3. The Jaina text Uttaradhyayana Sutra also refers in an interesting
manner to Vasudeva, also named Kesava, who was a contemporary of
Arishtanemi, the 22nd jina, both princes of the town of Soriyapura
(Sauryapura). Kesava was the son of Devaki and king Vasudeva while
Aristanemi was born to king Samudravijaya and Siva.
4. The earliest reference to the deification of the human hero, Vasudeva,
however, is found in one of the sutras of Panini’s Ashtadhyayai. It is
in this work that Vasudeva and Arjuna are mentioned side by side.

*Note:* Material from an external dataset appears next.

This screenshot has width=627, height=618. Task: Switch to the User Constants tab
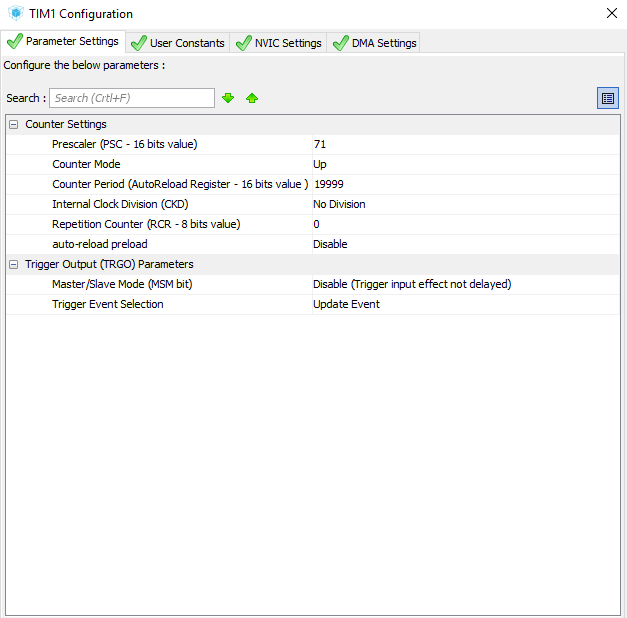click(x=177, y=43)
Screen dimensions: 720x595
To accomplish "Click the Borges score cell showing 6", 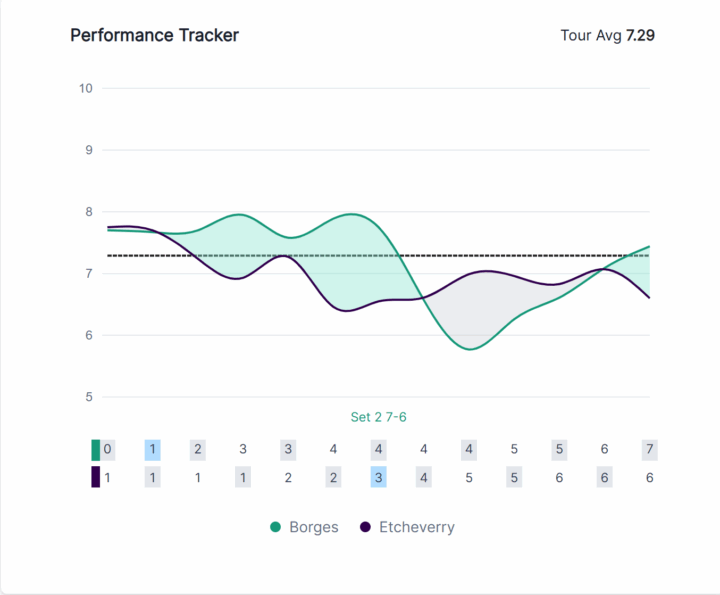I will click(604, 450).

5. The story of the fight between Vasudeva and his maternal uncle
Kamsa is also referred to in Patanjali’s Mahabhashya. Patanjali also
knew that Krishna was the younger brother of Samkarshana-
6. Arrian quoting from Megasthenes’ Indica says that Heracles is held in
special esteem by the Sourasenoi (Surasenas), an Indian tribe
possessing two large cities, Mathora and Cleisobora, the river Jobares
flowing through their country. Heracles is also called Dorsanes, who
according to Arrian, was the father of Pandia. In this context,
Megasthenes also tells us a somewhat confused story associating
Heracles and the Pandavas with the Pandya country in the far south.
This, as well as the name of its capital city Madurai, undoubtedly
derived from Mathura, has led some scholars to believe that
Bhagavatism penetrated into the southernmost part of India as early as
the fourth century BC.
7. Quintus Curtius records that an image of Hercles (Heracles) was
carried in front of the infantry of Porus in his battle with Alexander.
The passages quoted above from the early texts, both indigenous and
foreign, leave little doubt about the existence of Vasudeva cult even some
time before Alexander’s invasion of India.